Votre pèlerinage (hajj) aux Lieux saints, principalement la Mecque et Médine, est sûrement pour vous une occasion privilégiée de faire l’expérience de la miséricorde de Dieu. En effet, parmi les célèbres souhaits adressés aux pèlerins musulmans se trouve celui-ci : « Je vous souhaite un pèlerinage béni, des efforts louables et le pardon de vos péchés ». La réalisation d’un pèlerinage pour l’obtention de la part du Dieu Miséricordieux du pardon des péchés, pour les vivants et pour les morts, est véritablement une pratique remarquable parmi les croyants.

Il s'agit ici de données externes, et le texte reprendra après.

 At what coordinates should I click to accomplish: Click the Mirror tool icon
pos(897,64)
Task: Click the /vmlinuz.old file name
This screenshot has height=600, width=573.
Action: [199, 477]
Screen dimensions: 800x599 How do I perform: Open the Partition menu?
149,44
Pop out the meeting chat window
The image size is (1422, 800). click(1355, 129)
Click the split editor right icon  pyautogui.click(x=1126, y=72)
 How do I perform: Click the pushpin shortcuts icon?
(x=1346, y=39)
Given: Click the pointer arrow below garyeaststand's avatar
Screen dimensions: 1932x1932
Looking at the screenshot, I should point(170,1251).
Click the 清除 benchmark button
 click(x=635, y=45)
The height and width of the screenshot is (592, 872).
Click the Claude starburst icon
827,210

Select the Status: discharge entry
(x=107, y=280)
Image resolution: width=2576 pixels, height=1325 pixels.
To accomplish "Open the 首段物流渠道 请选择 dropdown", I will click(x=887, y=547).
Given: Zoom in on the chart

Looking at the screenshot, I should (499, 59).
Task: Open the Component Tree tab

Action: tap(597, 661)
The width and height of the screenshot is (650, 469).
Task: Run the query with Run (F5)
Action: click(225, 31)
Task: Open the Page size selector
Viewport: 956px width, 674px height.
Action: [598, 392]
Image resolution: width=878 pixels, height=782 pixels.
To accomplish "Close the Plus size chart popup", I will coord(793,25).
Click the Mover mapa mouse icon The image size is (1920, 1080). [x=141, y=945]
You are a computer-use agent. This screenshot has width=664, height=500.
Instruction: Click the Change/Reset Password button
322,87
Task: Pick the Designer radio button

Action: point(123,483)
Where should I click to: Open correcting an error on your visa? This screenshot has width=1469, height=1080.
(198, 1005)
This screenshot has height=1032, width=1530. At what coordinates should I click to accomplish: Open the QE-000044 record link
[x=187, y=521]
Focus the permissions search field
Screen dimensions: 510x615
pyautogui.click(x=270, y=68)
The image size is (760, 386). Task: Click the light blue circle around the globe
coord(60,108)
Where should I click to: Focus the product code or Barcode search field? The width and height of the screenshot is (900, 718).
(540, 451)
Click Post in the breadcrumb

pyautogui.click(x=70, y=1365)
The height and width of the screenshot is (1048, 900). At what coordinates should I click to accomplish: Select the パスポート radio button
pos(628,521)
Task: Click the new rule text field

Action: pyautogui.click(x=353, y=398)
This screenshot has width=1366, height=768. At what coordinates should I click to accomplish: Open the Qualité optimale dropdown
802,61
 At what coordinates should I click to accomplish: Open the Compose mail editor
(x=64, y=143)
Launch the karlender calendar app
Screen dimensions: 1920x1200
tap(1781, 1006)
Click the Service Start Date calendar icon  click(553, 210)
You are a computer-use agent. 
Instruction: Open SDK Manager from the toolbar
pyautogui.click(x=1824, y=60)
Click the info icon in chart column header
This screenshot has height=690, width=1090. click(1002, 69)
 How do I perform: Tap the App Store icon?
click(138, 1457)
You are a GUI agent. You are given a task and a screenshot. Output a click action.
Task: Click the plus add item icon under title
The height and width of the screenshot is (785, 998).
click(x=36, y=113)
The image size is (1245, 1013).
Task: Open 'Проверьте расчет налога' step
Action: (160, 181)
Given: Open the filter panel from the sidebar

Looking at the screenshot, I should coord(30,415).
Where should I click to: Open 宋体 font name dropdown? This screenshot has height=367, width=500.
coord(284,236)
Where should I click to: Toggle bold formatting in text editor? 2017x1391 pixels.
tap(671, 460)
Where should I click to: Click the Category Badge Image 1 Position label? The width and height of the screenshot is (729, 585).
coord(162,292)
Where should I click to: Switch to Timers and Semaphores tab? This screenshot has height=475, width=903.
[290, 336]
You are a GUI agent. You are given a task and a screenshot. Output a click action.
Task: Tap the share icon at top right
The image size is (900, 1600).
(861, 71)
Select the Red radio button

4. Nous, chrétiens et musulmans, nous sommes appelés à faire de notre mieux pour imiter Dieu. Lui, le Miséricordieux, nous demande d’être miséricordieux et compatissants envers les autres, en particulier envers ceux qui se trouvent confrontés à toute sorte de besoin. Il nous appelle, en outre, à nous pardonner les uns les autres.

Quand nous regardons l’humanité d’aujourd’hui, nous éprouvons de la tristesse à cause des nombreuses victimes des conflits et de la violence – nous pensons ici, en particulier, aux personnes âgées, aux enfants, aux femmes, et spécialement à ceux qui sont en proie au trafic des êtres humains –; nous pensons aussi à tous ceux, nombreux, qu’affligent la pauvreté, la maladie, la dépendance, les catastrophes naturelles et le chômage.

5. Nous ne pouvons pas fermer les yeux sur ces réalités ou détourner notre regard de ces souffrances. Il est vrai que les situations sont souvent très complexes et que leur solution dépasse nos capacités. Il devient vital, par conséquent, que tous œuvrent ensemble pour venir au secours de ceux qui sont dans le besoin, indépendamment de leur appartenance ethnique ou religieuse. C’est donc une source de grand espoir d’apprendre que des musulmans et des chrétiens travaillent main dans la main pour aider les nécessiteux. Ainsi, nous obéissons à un commandement important dans nos religions respectives ; nous manifestons, de la sorte, la Miséricorde de Dieu et nous offrons, en tant qu’individus et en tant que communautés, un témoignage plus crédible de nos convictions.

Que Dieu Tout-Puissant et Miséricordieux nous aide à toujours marcher sur le chemin de la bonté et de la compassion !

6. Nous joignons nos vœux et nos prières à ceux du pape François implorant pour vous et pour ceux qui vous sont chers d’abondantes bénédictions pendant le Ramadan et pour une joie durable d‘Id al-Fitr.

Bonne fête à vous tous !

Du Vatican, le 10 juin 2016

Jean-Louis Cardinal Tauran

Président

+ Miguel Ángel Ayuso Guixot, M.C.C.I.